Wednesday, August 21, 2013

Forward to the land

{Running in the SEN 8/23/13}

The variety of stuff from our field that was ripe at the same time one day last week. (Also got a few turnips and a peach later.)

Our culture talks a lot about “independence,” “individualism,” “boot-strapping,” and “freedom,” but has an awful lot of features that impede all of those things, most of them tied to money, debt and consumption.
At the same time, it tends to dismiss or ignore people who decide not to play by “the rules” and actually seek some form of self-sufficiency. The exception is if someone can commercialize it. Take agriculture as an example: state law creates protections for commercial farming but doesn't (as far as I can tell) clearly do so for the common-sense right of people to raise food for themselves.
If that's not the true basis of independence, I don't know what would be. With energy, ecological and economic issues being what they are today, we need more people doing that, pretty much anywhere possible, from porch boxes to rooftops to single-acre plots to more traditional farms.
As anybody reading my column knows, I'm not exactly a conservative. But in this regard, I'm glad to see I am, since true conservatism and true conservation overlap heavily when we ignore the capitalist knuckleheads trying to dominate our culture.
When I did a Google search to find some good historical info on the fact our nation's founders were generally proud to be farmers, one of the first sites that turned up started with this observation: “Our founders were farmers: they provided for themselves through hard, honest physical labor. The dissolution of our society began when our ties to the land were ruptured.”

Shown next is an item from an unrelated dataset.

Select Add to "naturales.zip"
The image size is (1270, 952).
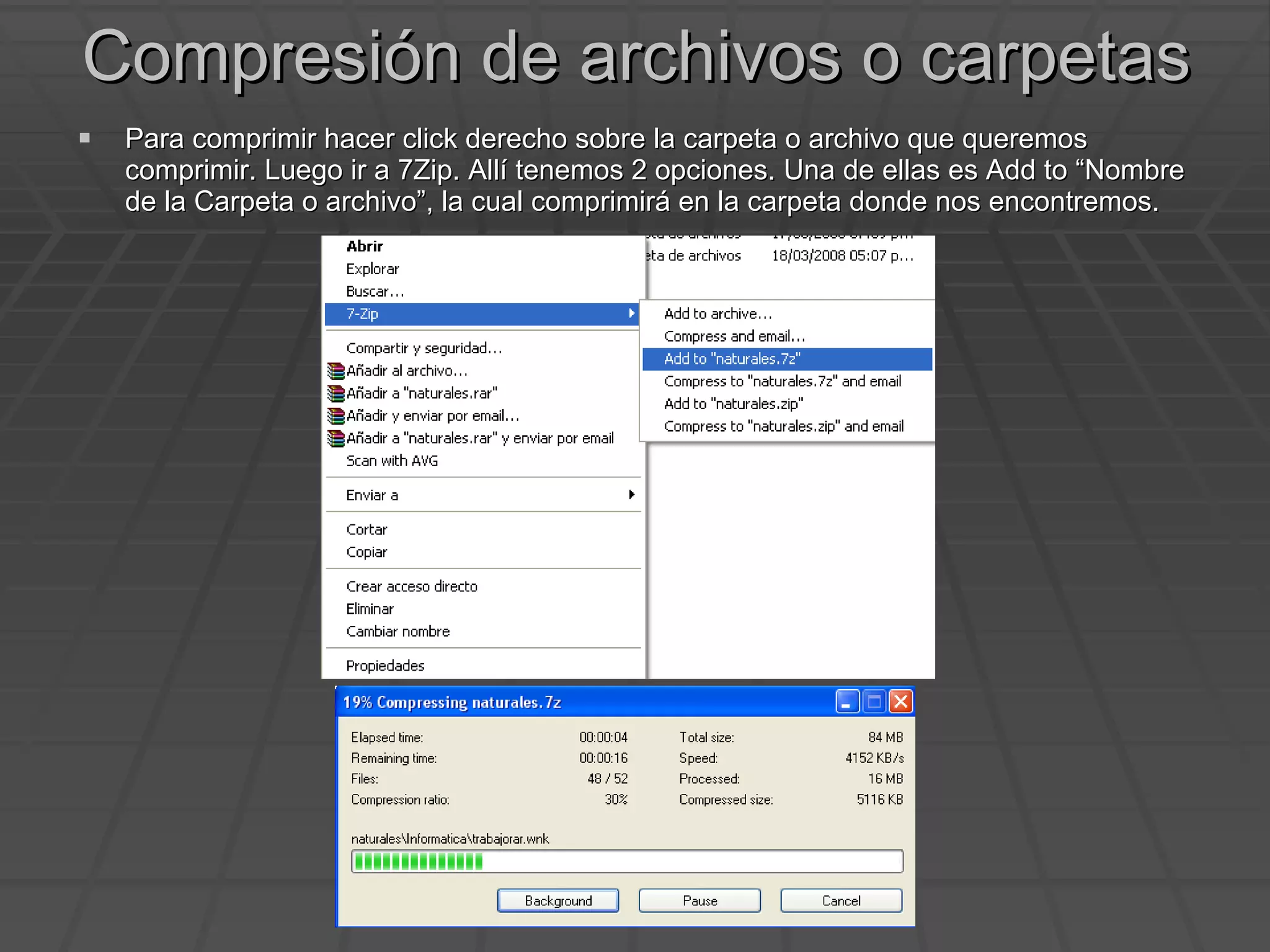click(733, 404)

That comes from the Intellectual Conservative website, a column by J. Harris titled “Agriculture and Freedom: An Inseparable Bond.” While I disagree with some of his (or her?) details, this statement is certainly true: “The notion that frail individuals need Big Brother in order to survive would never have crossed a true farmer’s mind, and would surely have turned his strong stomach.  (I speak not of agri-business, by the way—not here or anywhere else; most of what passes for farming today is just another species of statist boondoggle.)”
Absolutely – giant factory farming exists only because of laws and huge subsidies crafted to favor politicians' friends at the expense of actual farmers. The evidence shows something like 80 percent of such subsidies go to a tiny handful of already-rich “farmers,” while more than 60 percent of family farms get nothing, being too small and/or not well-connected-enough to even be seen by Washington.

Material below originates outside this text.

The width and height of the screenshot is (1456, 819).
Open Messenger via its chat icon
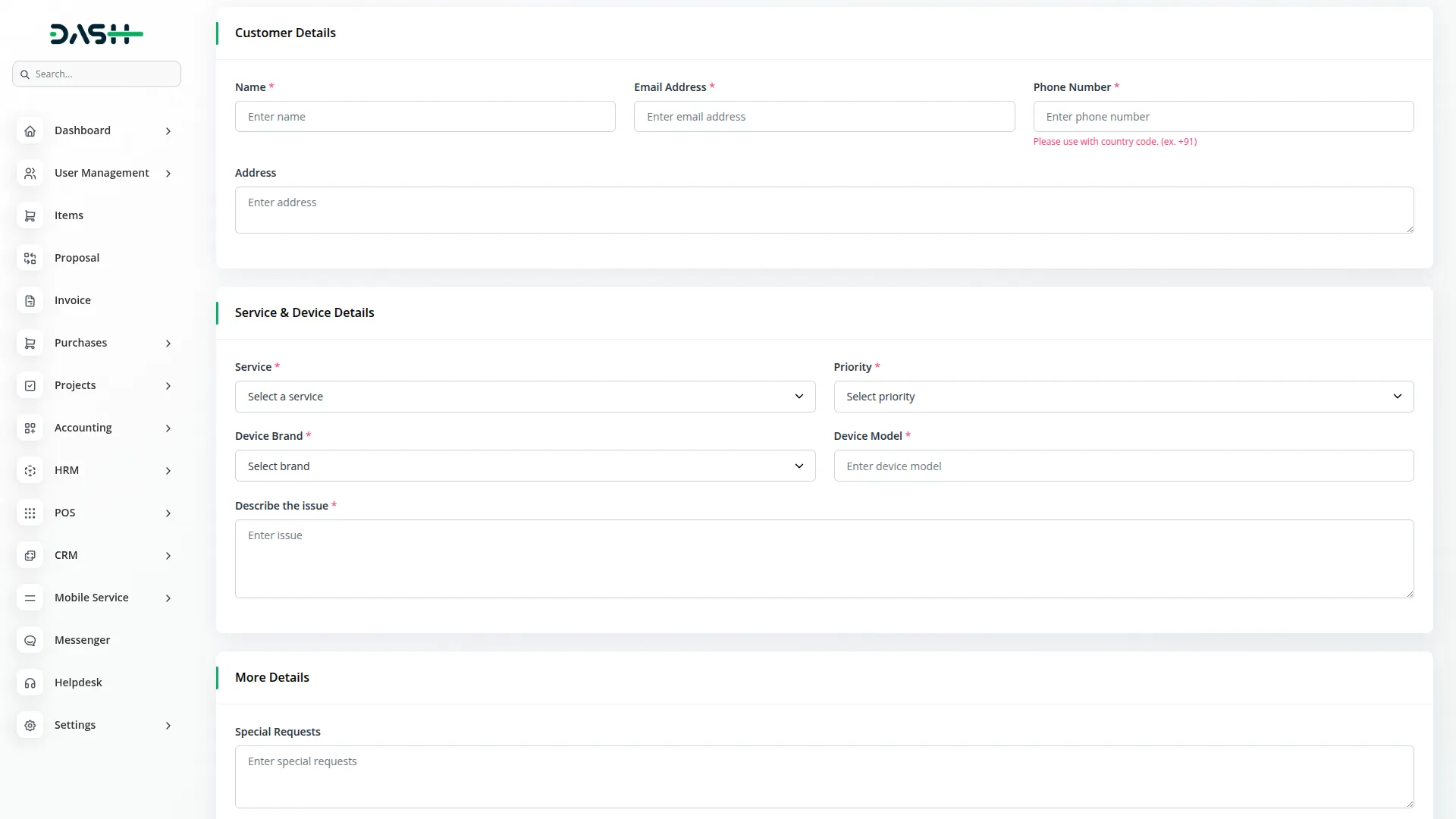tap(30, 640)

Actually, though, that's not a bad thing; we all know people who support themselves and help their community thrive “under the radar” in plain sight. But it takes the symbiosis of community and individual – just as collectivism taken to extremes can destroy personal initiative, individualism taken to extremes can undermine community well-being, and thus ultimately destroy the individual. It goes both ways: The community needs to foster self-sufficiency and make it legally easy, favoring local producers over long-distance ones, and otherwise planting seeds for a 21st century agricultural renaissance in preference to 20th century development. The individuals need to prioritize feeding their community at the expense of growing for export or for sale as a commodity to big business.
Such an arrangement probably isn't as profitable in the short term, but it's far more likely to last, especially if we as a community come up with ways to share some of the start-up costs (for example, by creating a tool- and skill-sharing library and encouraging young people to learn agricultural skills).

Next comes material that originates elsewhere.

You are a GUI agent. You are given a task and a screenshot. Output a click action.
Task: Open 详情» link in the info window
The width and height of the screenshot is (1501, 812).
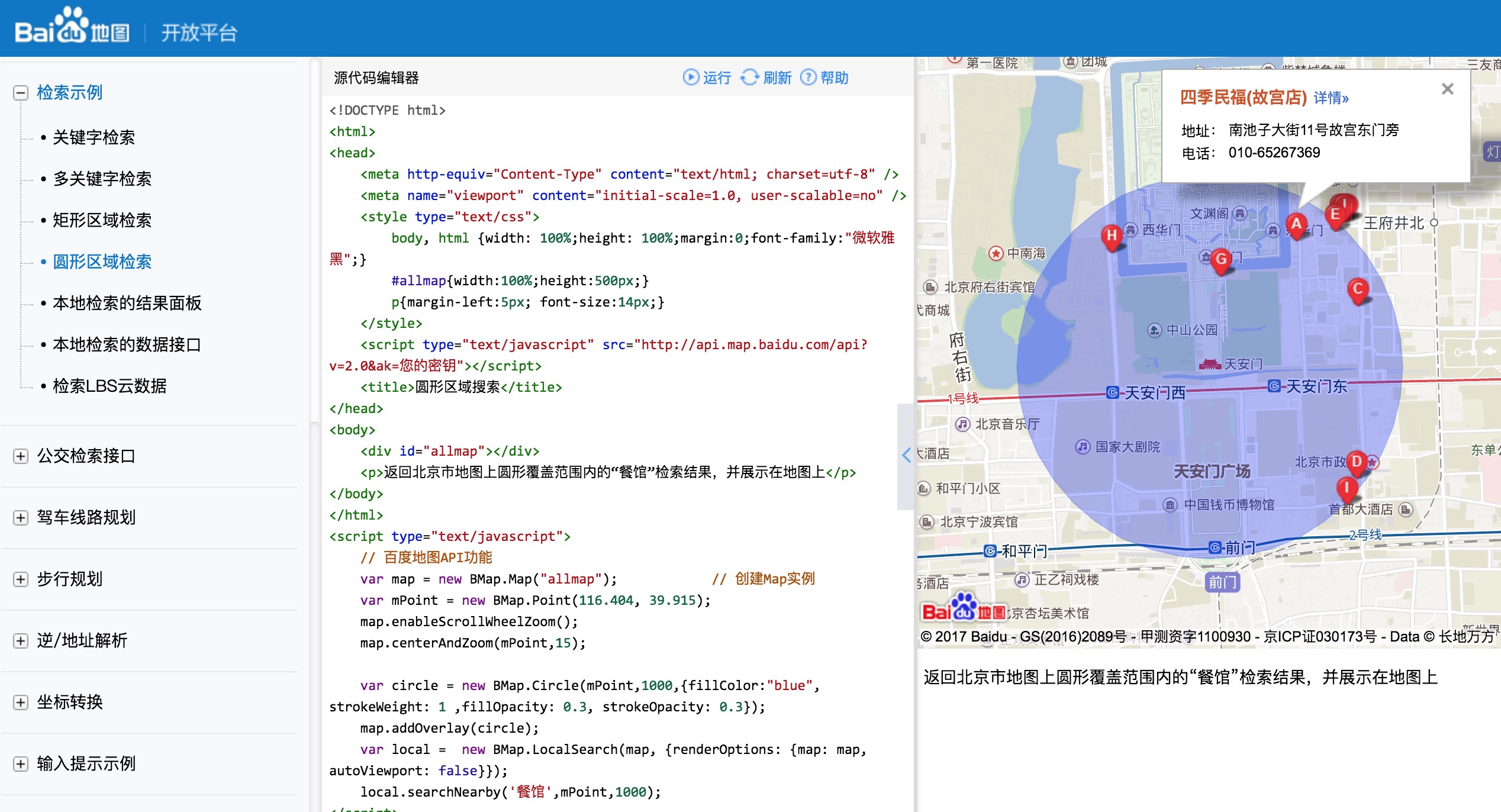(x=1331, y=98)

That's one reason I'm starting this blog to share ideas and start a conversation about these things that a one-way column really can't do too well. Going forward, this column will be mirrored there, with a bunch of other things (not all of them farm related), even though I won't be a staff writer anymore. It'll mean a chance to do something that's been growing in me for a long time: a need to focus more energy on self-sufficiency and deeper community involvement the “observer” status of a reporter doesn't really allow.
Going into something like this, I know Maureen and I are lucky in some key ways – several people we know are willing to share their experience (thanks Dick, Cal and others), she has an agroecology degree and we own our home outright, with no other significant debt. We've been expanding our garden for a couple of years, but have a lot more space to play with and aim to gradually transition toward a mostly-perennial system.
Even though it's definitely a step into the uncertain in some respects – who knows what the weather will do and we're not independently wealthy – it's long overdue. We also feel it's likely to be necessary as the economic, climatic and political games play out over the next several years. Our world is changing in ways for which our present culture does not give us the tools to adapt, since it continues to create dependence on far-flung, faceless entities and slogans rather than interdependence with people we actually know, the land we live on, and the other species sharing it with us.
The former leads to slavery. The latter, to genuine independence. I don't claim to know the route's potholes and curves any more certainly than you do, but I hope you'll join me on the journey.